Much of the foregoing was wrapped up in an article I wrote a couple of years ago titled “Open and Closed Meetings”. But recently, a professional colleague made the argument that the Supreme Court of Canada decision in Houde v. Quebec Catholic School Commission permitted secret ballots. That case arose in the context of the Quebec Education Act, the language of which differs from the Ontario legislation. The 5-4 majority of the Court noted:

Public meetings and secret balloting are not incompatible. No authority has been cited which holds that a public body, whose meetings and deliberations are in public, is precluded as a matter of broad policy from voting by secret ballot. Such a proposition runs directly to the broad discretion all public bodies have, absent statutory direction otherwise, to regulate their internal procedures.

In the dissent, Pigeon, J, noted at paragraph 25:

Voting by secret ballot means that the details of the votes are withheld from the publicity required under the Act. An essential feature of the decision is concealed from the taxpayers attending the meeting, namely, the way each commissioner present voted. It seems quite reasonable to me to draw this conclusion from the commission’s obligation to meet in public. Members of Parliament do not vote by secret ballot. Judges of our courts sitting en banc do not take refuge in anonymity, even if their deliberations, like those of a jury, are secret. When the decision is rendered, the individual opinions are declared, and when there is a jury verdict, the litigants are entitled to require that each of the jurors be called to declare his conclusion individually.

In the more recent case of London (City) v. RSJ Holdings Inc., the Supreme Court of Canada noted:

[The] democratic legitimacy of municipal decisions does not spring solely from periodic elections, but also from a decision-making process that is transparent, accessible to the public and mandated by law. When a municipal government improperly acts with secrecy, this undermines the democratic legitimacy of its decision, and such decisions, even when intra vires, are less worthy of deference. Admittedly, the RSJ case was decided in respect of the provisions of the Municipal Act 2001 which expressly provides, subject to named exceptions that all meetings shall be open to the public; and that a meeting shall not be closed to the public during the taking of a vote; and no vote shall be taken by ballot or by any other method of secret voting, and that every vote so taken is of no effect.
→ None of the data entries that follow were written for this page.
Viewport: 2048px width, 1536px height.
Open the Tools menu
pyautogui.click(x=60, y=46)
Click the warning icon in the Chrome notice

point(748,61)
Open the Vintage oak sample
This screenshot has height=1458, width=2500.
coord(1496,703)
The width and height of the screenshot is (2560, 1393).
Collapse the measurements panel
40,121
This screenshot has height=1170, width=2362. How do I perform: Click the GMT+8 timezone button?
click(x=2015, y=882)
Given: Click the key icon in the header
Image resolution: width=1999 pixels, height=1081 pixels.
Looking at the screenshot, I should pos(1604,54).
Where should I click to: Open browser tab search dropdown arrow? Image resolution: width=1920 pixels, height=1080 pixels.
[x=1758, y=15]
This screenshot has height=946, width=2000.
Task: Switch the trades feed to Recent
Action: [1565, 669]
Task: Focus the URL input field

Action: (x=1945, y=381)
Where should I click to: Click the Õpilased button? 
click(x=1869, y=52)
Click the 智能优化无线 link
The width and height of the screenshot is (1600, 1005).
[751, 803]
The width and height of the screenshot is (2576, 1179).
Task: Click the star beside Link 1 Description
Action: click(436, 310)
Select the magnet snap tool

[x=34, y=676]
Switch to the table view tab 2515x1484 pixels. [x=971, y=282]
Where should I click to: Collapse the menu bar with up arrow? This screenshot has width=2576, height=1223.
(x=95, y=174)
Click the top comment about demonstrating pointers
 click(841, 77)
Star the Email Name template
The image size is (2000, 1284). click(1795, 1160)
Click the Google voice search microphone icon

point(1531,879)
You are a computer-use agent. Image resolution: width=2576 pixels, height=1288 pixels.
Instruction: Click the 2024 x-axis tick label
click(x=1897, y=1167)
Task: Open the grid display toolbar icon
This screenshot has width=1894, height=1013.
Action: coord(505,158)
The exceptions in this statute generally parallel but are more extensive than the exceptions permitted to school boards in s. 207 of the Education Act. Two specific additional exceptions, paralleling the selection of the Speaker under the Parliamentary Standing Orders, are permitted in the case of an upper-tier municipality which may appoint of the head of council by secret ballot and in the case of a municipality’s procedural by-law which may provide that the presiding officer may be designated by secret ballot.

So where does this leave us, particularly in the light of the views I have expressed?

It remains my view that the democratic obligations of openness and transparency of school board proceedings require votes to be held by means of an open vote where all can observe how a Trustee has voted on a matter – which would exclude the possibility of a secret vote or secret ballot. With due deference to the majority in the Houde case, I find it impossible to accede to the concept that form – a secret ballot – can and should prevail over substance – open and transparent proceedings. In fact, the Court in the RSJ case rightly pointed to how secrecy undermines the democratic legitimacy of a decision.

There are two possible remedies:

either, the Legislature of Ontario could, as it has done in so many prior instances, apply the same principles for school boards as it does for municipalities, and enact provisions parallel to those of the Municipal Act, 2001 already noted; or a board could “take the high road” and make sure that its general operating by-law does not permit votes to be taken by secret ballot, or any other method that hides how Trustees vote on any matter.

Until the legislation requires transparent voting, I will be urging school boards and others publicly accountable entities to “take the high road”.